Sul New York Times un articolo dedicato alla Mass Shooting Generation racconta dei giovani statunitensi cresciuti a colpi di stragi di massa. ‘Fight if You Must’: Students Take a Front-Line Role in School Shootings (‘Combatti se devi’: gli studenti assumono un ruolo di prima linea nelle sparatorie a scuola) è scritto nel titolo. È una rassegna di avvenimenti nei quali i giovani hanno reagito diversamente e con diversi risultati e iniziative volte a prepararli all’eventualità. Ci sono studenti che hanno sacrificato la vita affrontando l’assassino e salvando i compagni. Esercitazioni su cosa fare durante una sparatoria sono diventate di routine nelle scuole di tutta la nazione, in alcuni casi fin dalle materne. L’addestramento è volto a mettersi al sicuro, fuggendo, nascondendosi, combattendo se costretti.

L’estrema violenza presente nelle scuole non suggerisce solo questo. Dagli studi, che hanno abbondante materiale su cui esercitarsi, risulta l’importanza di prevenire la violenza, con diversi approcci per aiutare le persone che sono turbate e spaventate. Un modo per identificare potenziali minacce è dare alle comunità –– in particolare studenti, genitori e insegnanti –– la capacità di segnalare le preoccupazioni. Non cresce solo la violenza di massa ma pure il suicidio.

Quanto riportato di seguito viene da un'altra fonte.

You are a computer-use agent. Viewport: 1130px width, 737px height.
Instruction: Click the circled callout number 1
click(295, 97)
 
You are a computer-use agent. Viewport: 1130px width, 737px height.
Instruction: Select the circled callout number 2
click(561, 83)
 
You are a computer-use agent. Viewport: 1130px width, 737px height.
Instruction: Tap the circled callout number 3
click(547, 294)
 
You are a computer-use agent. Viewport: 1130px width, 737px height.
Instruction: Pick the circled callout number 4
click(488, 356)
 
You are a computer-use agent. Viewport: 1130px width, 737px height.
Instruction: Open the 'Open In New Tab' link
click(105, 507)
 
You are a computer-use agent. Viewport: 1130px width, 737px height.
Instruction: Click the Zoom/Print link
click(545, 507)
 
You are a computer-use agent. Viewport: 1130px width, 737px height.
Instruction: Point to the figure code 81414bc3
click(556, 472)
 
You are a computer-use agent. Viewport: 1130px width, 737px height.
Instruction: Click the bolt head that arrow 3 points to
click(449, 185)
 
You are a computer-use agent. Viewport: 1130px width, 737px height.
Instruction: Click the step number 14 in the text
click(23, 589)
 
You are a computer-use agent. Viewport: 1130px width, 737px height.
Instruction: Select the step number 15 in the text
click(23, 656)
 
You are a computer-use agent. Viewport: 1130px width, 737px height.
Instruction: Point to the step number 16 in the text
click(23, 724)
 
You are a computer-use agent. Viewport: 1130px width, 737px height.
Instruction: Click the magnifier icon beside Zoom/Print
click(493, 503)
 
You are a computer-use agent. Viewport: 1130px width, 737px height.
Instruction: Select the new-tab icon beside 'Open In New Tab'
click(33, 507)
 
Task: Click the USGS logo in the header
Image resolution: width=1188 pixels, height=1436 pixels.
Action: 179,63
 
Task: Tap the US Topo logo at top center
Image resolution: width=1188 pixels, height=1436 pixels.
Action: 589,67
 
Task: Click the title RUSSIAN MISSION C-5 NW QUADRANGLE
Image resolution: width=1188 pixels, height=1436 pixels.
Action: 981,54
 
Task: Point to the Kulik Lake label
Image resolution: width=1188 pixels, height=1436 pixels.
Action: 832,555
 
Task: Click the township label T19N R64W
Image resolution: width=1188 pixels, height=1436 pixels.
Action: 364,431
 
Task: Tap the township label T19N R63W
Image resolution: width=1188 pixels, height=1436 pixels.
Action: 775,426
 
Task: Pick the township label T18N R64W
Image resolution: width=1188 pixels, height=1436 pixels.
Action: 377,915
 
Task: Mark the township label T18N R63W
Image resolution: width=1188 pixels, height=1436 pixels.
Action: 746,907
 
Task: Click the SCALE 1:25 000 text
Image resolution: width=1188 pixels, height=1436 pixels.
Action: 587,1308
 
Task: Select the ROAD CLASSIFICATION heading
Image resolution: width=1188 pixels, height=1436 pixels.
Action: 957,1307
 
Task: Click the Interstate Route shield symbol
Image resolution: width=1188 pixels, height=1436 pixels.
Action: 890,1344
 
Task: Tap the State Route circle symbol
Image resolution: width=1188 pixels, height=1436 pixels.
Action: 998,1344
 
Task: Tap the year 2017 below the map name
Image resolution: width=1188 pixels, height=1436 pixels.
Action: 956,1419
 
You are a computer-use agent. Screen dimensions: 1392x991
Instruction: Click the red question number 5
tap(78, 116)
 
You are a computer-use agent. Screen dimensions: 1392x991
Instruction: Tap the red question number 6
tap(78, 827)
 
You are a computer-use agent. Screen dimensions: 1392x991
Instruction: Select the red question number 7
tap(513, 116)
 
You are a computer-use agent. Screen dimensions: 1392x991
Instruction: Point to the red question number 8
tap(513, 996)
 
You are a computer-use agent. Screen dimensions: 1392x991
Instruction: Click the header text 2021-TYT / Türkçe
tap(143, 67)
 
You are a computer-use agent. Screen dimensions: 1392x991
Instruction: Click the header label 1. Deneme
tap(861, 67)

Ci si interroga su programmi efficaci di individuazione e intervento quando qualcuno sta soffrendo. 

Nel fermo immagine della telecamera di sicurezza Dylan Klebold (a destra) e Eric Harris con le armi in pugno nella caffetteria della Columbine High School

Susan Payne dopo la sparatoria della Columbine ha fondato Safe2Tell, un’iniziativa di prevenzione della violenza giovanile in Colorado. Ora lamenta che, 20 anni dopo, le scuole non hanno ancora adottato un approccio coerente per cercare di prevenire sparatorie di massa. “Possiamo fare un lavoro migliore in questo paese, e penso che abbiamo visto un sacco di movimento in seguito alla tragedia di Parkland”. In quella scuola i morti e feriti, opera di un ex allievo, hanno superato quelli di Columbine. La Payne, che ha lavorato nelle forze dell’ordine per 28 anni, sostiene che “Abbiamo bisogno di intervenire prima, e dobbiamo renderci conto che la cultura e il clima in una scuola sono così importanti”.

In Italia siamo fortunati. La situazione non è ancora così grave e un ministro –– sa tutto di sicurezza, scuola e tanto altro –– indica come prevenire: grembiuli e moschetto. Sui grembiuli ha l’approvazione del ministro dell’istruzione, sulle armi quella di chi le vende.

Geniale la proposta dei grembiuli. Non saranno di canapa e l’orbace è troppo pesante. Vedremo. Qualcuno potrebbe pensare che i problemi siano piuttosto i miliardi sottratti alla scuola dal 2010 in poi, il fatto che la spesa in istruzione sul Pil sia del 4% e non del 7% come nei paesi nordici, o che come percentuale nella spesa pubblica non arrivi all’8%, contro una media europea superiore, o che l’abbandono precoce della scuola riguardi uno studente su sette (uno su cinque al sud) o che quasi la metà alla fine delle scuole medie sia ben poco capace di leggere, scrivere, fare di conto. Inutile aggiungere che per numero di laureati siamo i penultimi nell’Unione europea. Ancora non si è pronunciato, il super ministro, sull’abbigliamento acconcio per gli universitari.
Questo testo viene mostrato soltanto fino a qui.